*** DATA SHOWN Section Begins ***
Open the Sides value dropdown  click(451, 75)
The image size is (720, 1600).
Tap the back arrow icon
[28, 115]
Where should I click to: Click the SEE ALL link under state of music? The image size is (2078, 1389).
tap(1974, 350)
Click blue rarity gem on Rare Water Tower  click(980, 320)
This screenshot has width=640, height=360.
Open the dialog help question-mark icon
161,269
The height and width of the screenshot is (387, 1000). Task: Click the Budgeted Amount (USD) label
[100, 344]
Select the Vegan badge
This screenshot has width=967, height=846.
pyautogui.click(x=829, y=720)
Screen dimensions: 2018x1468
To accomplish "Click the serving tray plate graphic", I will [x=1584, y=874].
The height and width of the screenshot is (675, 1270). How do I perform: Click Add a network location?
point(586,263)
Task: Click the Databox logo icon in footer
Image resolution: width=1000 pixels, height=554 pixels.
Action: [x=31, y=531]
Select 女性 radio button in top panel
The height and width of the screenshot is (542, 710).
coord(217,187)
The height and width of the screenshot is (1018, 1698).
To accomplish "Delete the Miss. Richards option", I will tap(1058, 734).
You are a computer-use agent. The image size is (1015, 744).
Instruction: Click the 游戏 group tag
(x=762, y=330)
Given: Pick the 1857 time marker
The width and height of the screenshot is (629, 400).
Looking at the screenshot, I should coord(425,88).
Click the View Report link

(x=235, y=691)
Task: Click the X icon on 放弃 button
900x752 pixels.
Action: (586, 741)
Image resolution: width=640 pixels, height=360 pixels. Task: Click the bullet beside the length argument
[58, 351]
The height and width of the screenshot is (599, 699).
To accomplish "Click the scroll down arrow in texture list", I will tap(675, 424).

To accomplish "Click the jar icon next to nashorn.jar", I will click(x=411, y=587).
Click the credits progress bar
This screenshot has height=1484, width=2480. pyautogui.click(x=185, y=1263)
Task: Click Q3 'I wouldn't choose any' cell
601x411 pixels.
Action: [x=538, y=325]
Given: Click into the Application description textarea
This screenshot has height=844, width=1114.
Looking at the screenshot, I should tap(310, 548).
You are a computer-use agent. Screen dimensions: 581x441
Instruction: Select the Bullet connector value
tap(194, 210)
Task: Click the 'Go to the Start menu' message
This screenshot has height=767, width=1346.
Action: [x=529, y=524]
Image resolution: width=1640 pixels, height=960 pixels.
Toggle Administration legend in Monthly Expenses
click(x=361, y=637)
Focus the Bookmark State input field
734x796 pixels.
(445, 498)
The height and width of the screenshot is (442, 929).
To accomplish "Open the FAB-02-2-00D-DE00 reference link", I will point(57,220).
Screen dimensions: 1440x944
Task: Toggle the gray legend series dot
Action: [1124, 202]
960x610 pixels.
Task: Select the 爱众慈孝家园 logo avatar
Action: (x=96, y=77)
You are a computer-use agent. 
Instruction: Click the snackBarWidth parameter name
*** DATA SHOWN Section Ends ***
As listed above, the lines from the line with "Image resolution: width=640" to the line with "The height and width of the screenshot is (599, 699)." are to be echoed exactly, with both ends included and nothing added.

Image resolution: width=640 pixels, height=360 pixels. Task: Click the bullet beside the length argument
[58, 351]
The height and width of the screenshot is (599, 699).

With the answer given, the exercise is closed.